• Available data
============

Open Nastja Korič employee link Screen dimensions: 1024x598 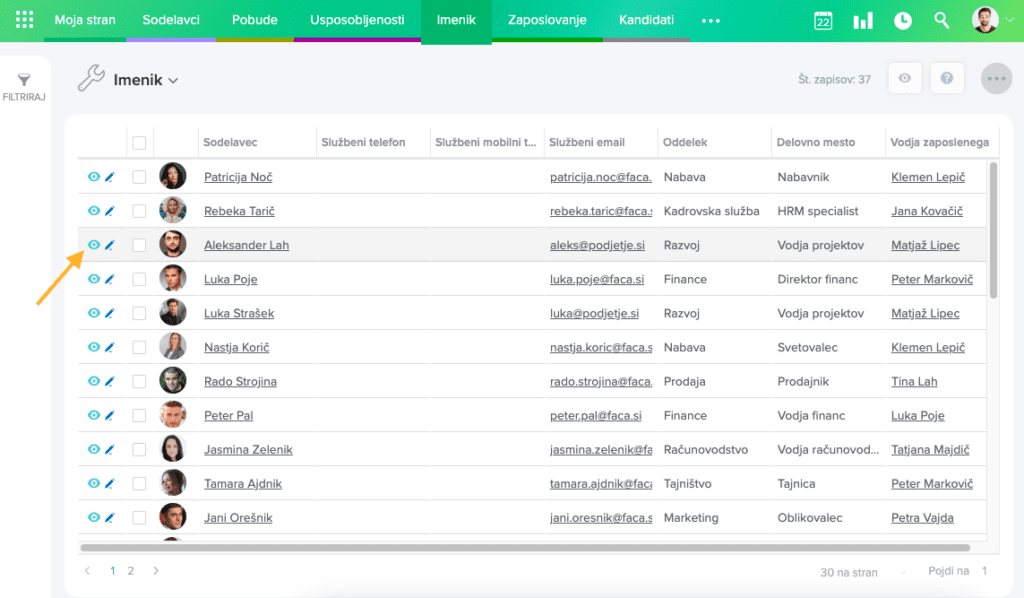(236, 347)
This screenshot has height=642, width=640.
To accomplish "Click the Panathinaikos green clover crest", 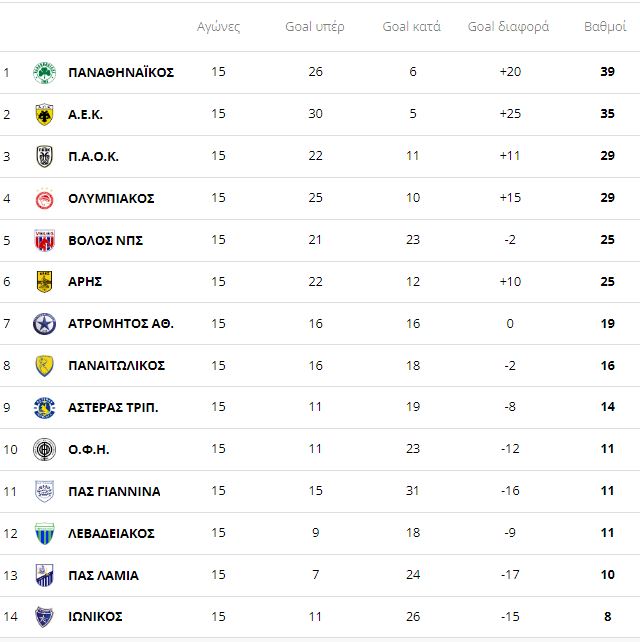I will 44,72.
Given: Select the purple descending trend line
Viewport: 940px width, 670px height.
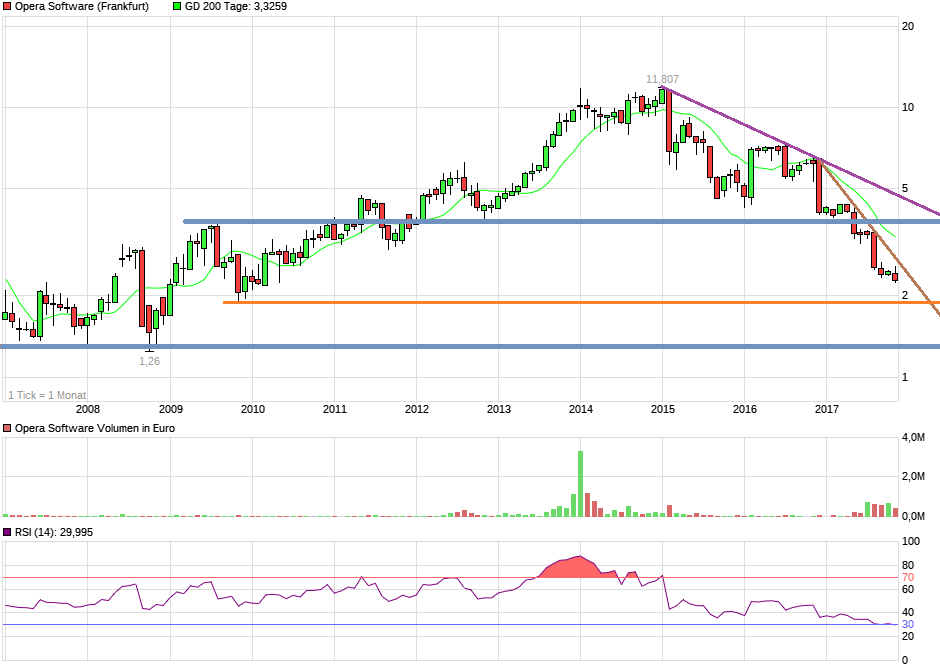Looking at the screenshot, I should coord(800,151).
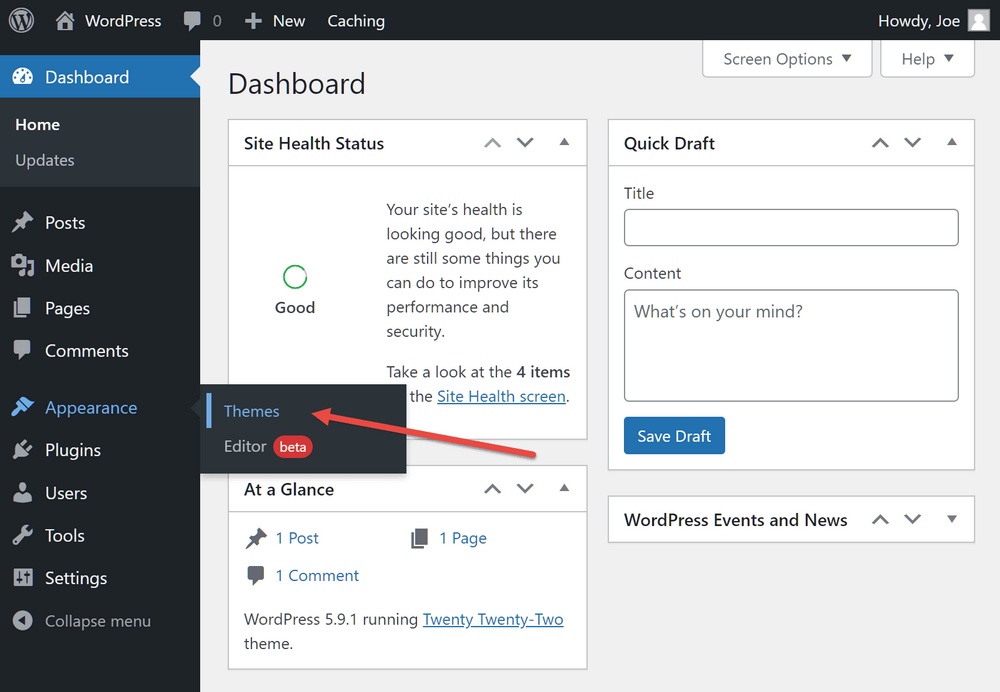
Task: Click the WordPress logo in the admin bar
Action: [20, 20]
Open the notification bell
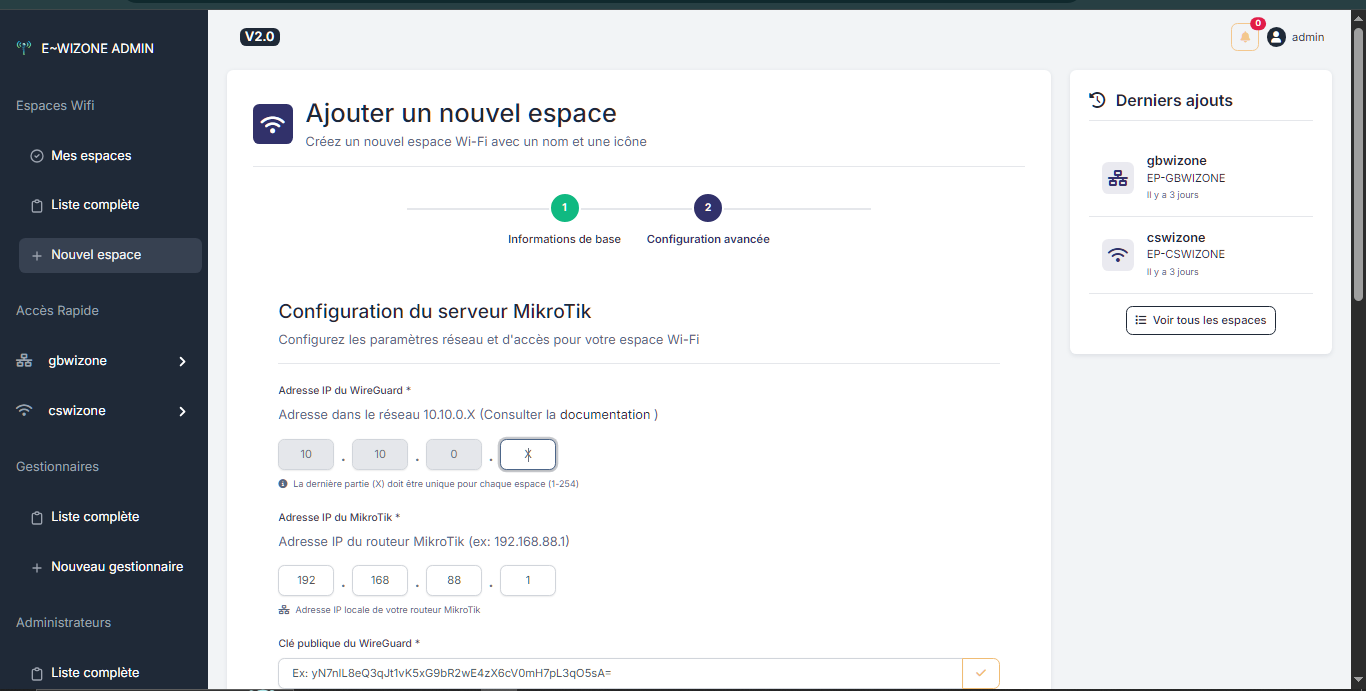 pyautogui.click(x=1243, y=36)
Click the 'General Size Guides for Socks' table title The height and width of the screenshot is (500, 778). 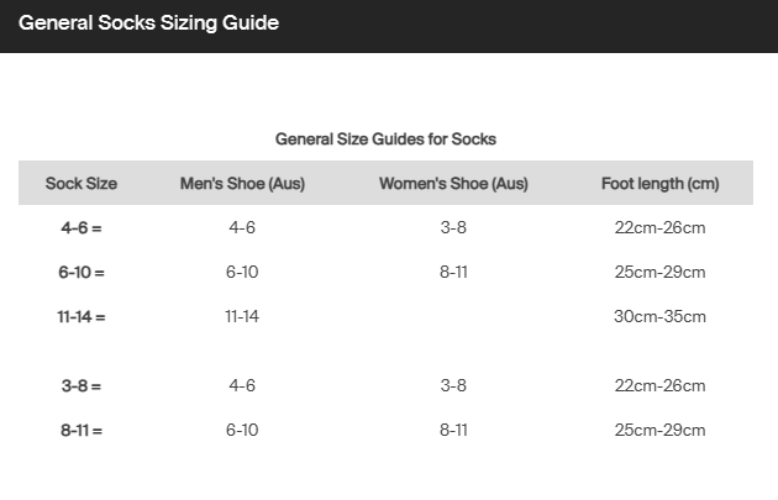tap(385, 139)
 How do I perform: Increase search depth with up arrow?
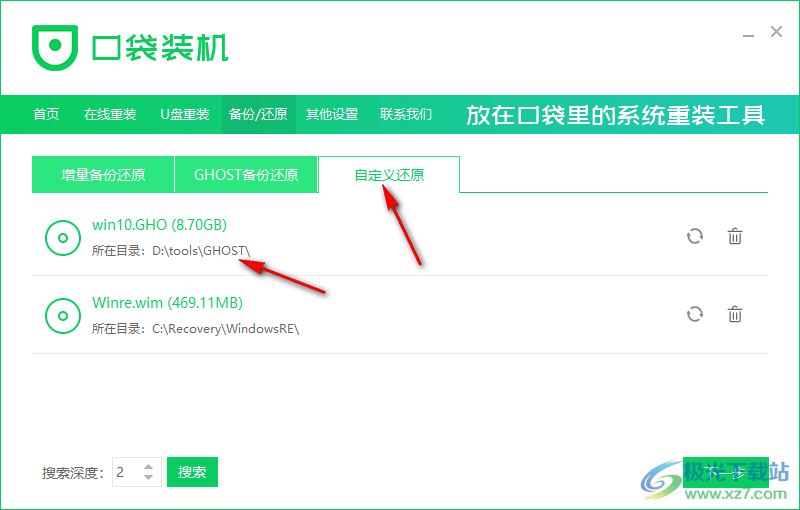pyautogui.click(x=150, y=467)
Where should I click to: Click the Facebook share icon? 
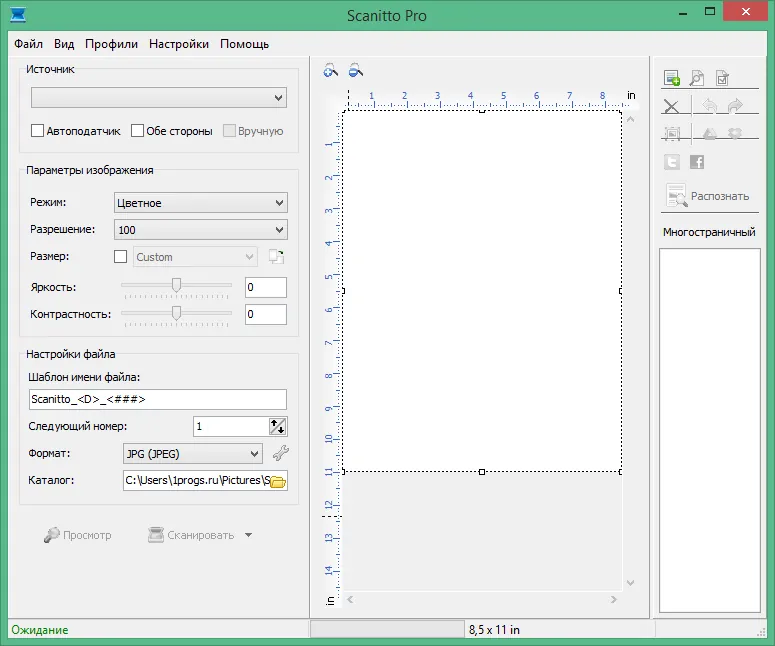[697, 162]
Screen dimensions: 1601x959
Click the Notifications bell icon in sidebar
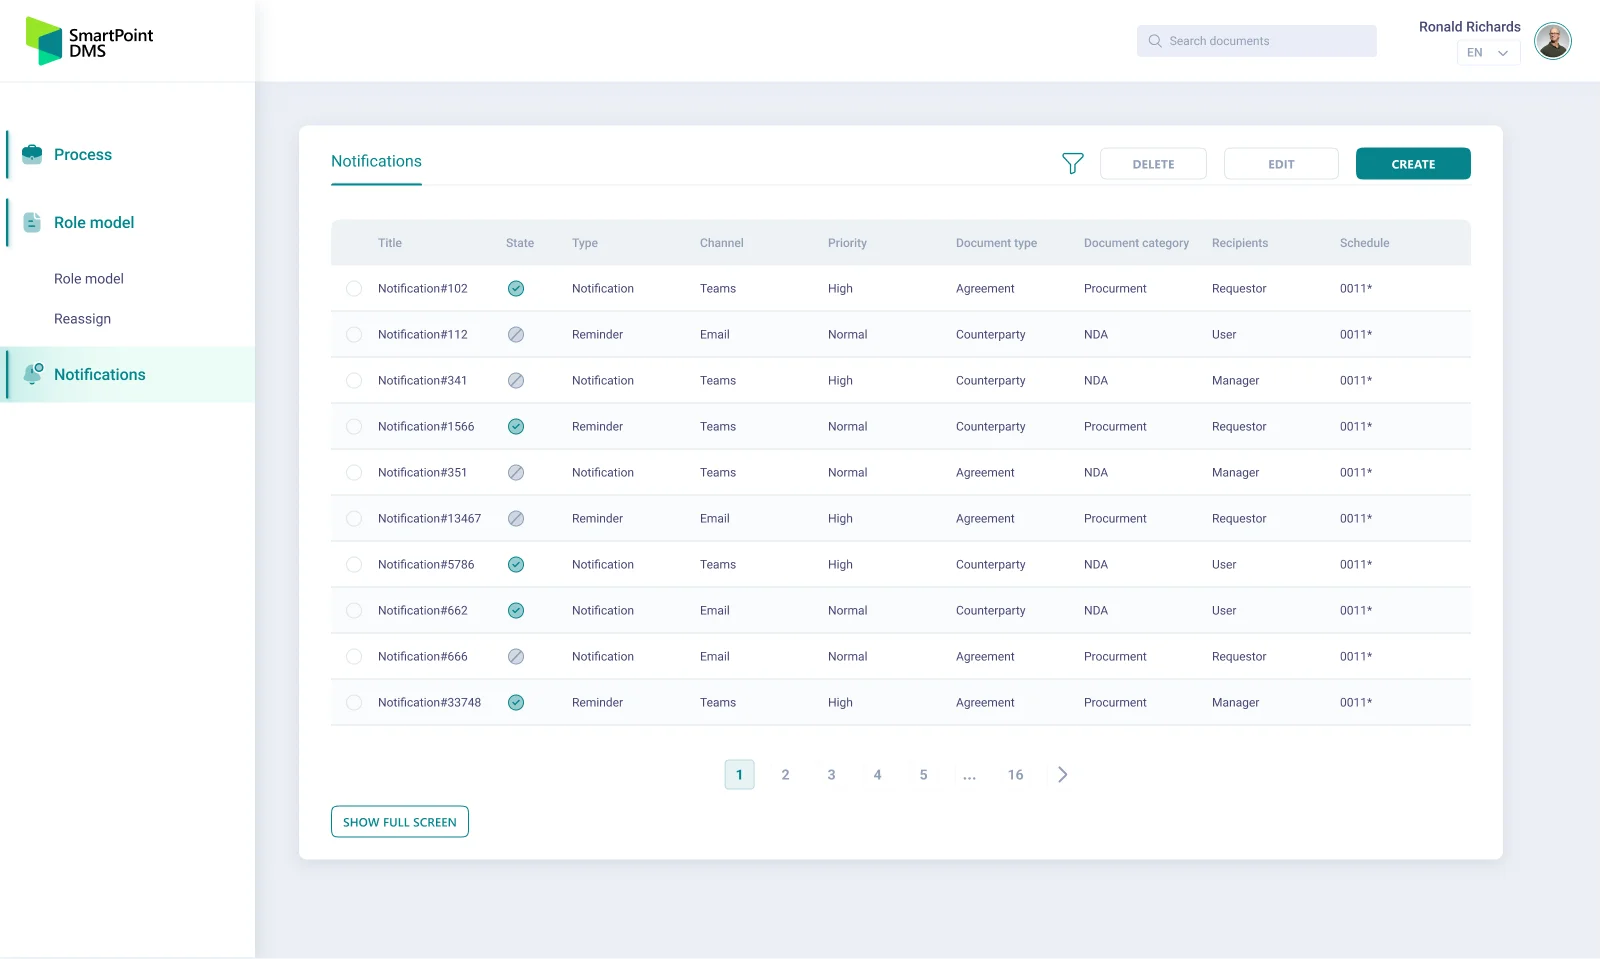(33, 374)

============

• Try it
For this exercise, output only the lines from the one bearing "How do I perform: Increase" to the end of the material above, exactly as written, with pictures left out.

• Exercise result
 How do I perform: Increase search depth with up arrow?
pyautogui.click(x=150, y=467)
Where should I click to: Click the Facebook share icon? 
[697, 162]
Screen dimensions: 1601x959
Click the Notifications bell icon in sidebar
(33, 374)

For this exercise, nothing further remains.